新憲法の制定と文民政権による統治の実現が最大の政治課題である。政党、国会議員、少数民族等の8つのグループ代表からなる国民会議において、新憲法の基本的事項が協議されており、これまでに大統領制、二院制議会、複数政党制などの基本原則が決定された。現在は自治区のあり方を中心に審議が続けられている。利害の衝突もあり、調整には多少時間がかかるだろうが、民主化は着実に進んでいる。

3.スー・チー女史問題のゆくえ

スー・チー女史の自宅軟禁が世界的な関心事項になっている。94年2月にリチャードソン米下院議員が同女史と面会し、同年9月にはタン・シュエSLORC(国家法律秩序回復評議会)議長兼首相、キン・ニュン第一書記との会談も実現した。この時の模様がテレビで放映されたが、突然の出来事であり、翌日の新聞には大きく取り上げられた。国民生活の安定、少数民族との関係改善が進み、騒動発生の可能性がなくなれば、同女史の軟禁も解かれることになろう。
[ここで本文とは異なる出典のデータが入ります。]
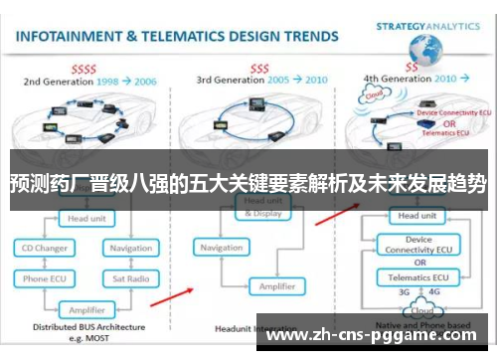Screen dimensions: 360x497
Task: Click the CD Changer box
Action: [x=46, y=248]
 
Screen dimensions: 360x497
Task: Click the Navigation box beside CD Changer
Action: [x=132, y=248]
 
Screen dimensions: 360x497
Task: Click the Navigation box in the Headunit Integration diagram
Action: [x=221, y=248]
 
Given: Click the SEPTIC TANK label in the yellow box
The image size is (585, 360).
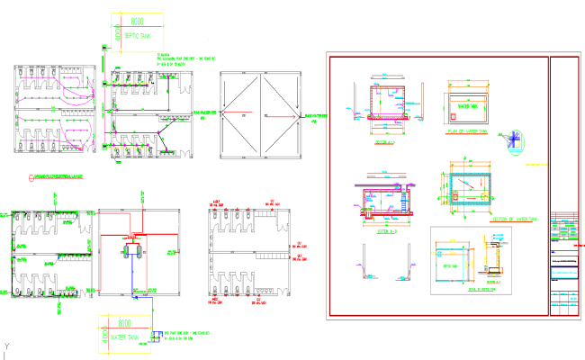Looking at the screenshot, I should click(137, 38).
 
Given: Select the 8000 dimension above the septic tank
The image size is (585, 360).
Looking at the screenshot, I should click(137, 21).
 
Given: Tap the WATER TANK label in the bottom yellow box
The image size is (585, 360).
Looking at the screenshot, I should click(124, 338).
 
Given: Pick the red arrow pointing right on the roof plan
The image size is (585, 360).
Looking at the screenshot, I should click(288, 115).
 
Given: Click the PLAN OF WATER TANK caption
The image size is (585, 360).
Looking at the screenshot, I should click(468, 131).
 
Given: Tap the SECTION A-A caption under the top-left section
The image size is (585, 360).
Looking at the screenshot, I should click(384, 142).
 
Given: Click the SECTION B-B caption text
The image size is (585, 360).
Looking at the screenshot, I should click(384, 231).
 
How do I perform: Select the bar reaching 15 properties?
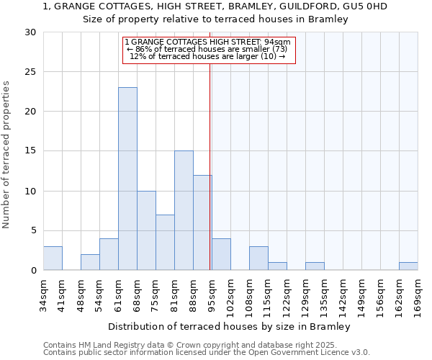[184, 210]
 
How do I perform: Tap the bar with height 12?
[202, 222]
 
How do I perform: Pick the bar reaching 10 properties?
[146, 230]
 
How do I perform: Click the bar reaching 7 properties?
[165, 242]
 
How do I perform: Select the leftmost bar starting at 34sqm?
[53, 258]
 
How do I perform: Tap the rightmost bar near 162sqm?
[408, 266]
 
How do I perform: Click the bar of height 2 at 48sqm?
[90, 262]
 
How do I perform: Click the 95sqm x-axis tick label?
[212, 293]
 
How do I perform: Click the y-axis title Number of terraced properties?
[7, 155]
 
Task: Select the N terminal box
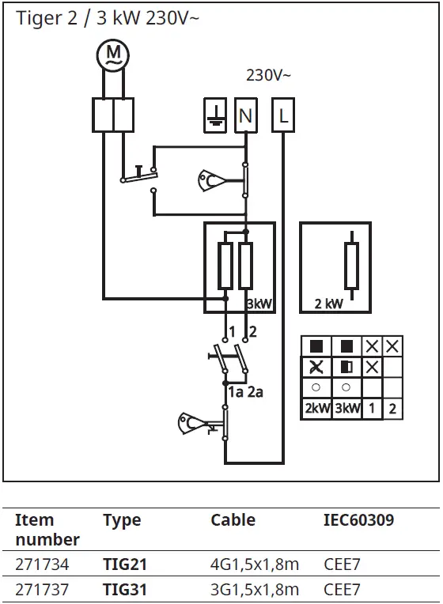tap(246, 116)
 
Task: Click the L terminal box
tap(283, 116)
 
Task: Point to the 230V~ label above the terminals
tap(268, 76)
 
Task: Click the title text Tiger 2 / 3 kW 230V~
tap(108, 18)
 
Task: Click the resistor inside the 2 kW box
tap(351, 266)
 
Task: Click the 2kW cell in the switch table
tap(316, 410)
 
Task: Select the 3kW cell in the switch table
tap(346, 410)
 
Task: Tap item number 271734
tap(42, 565)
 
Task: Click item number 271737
tap(42, 590)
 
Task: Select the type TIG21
tap(125, 565)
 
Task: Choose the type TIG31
tap(125, 590)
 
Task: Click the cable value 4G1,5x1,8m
tap(255, 565)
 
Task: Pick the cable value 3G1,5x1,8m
tap(255, 590)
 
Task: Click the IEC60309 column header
tap(358, 520)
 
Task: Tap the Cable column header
tap(233, 520)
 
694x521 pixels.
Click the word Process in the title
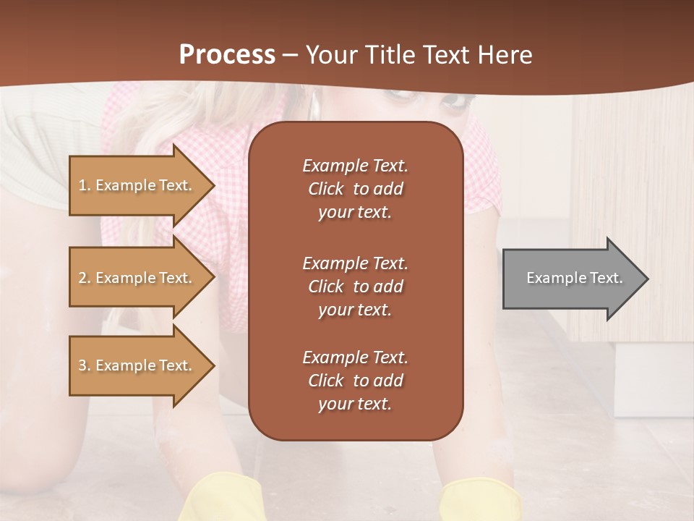[227, 55]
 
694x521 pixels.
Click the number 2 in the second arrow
[82, 278]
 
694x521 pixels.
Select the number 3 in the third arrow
[82, 365]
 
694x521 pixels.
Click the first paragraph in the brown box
[355, 189]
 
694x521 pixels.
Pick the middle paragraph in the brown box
[355, 287]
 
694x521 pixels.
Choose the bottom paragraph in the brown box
[355, 381]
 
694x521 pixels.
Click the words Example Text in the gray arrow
[575, 278]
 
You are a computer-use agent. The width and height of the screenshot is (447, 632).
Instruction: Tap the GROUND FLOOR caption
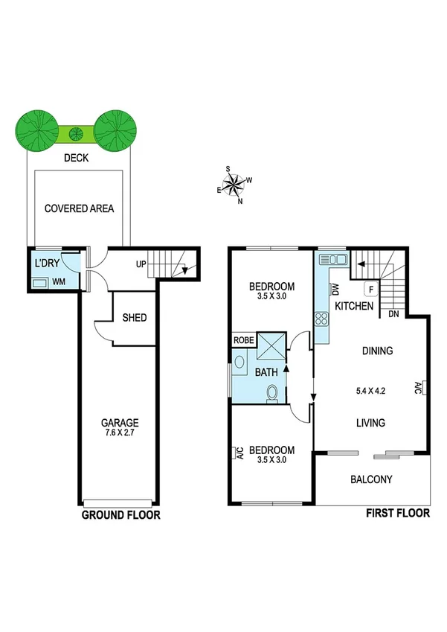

政治犯の釈放も徐々に進められている。

4.活発な経済活動と対外関係の緊密化

ミャンマーは外貨獲得のため、豊富な観光資源の開拓に積極的に取り組んでおり、最近は観光客も増えている。ミャンマーに乗り入れる航空各社の国際線も満席の状態である。ホテル建設をはじめ、道路、鉄道、空港、港湾などの整備事業が各地で進められており、街は建設ラッシュの状況である。また、アメリカ、イギリス、中国、香港、ドイツ、シンガポール、タイ、マレーシアなどの外国企業の進出も活発であり、最近は早い者勝ちの草刈り場的な様相を呈している。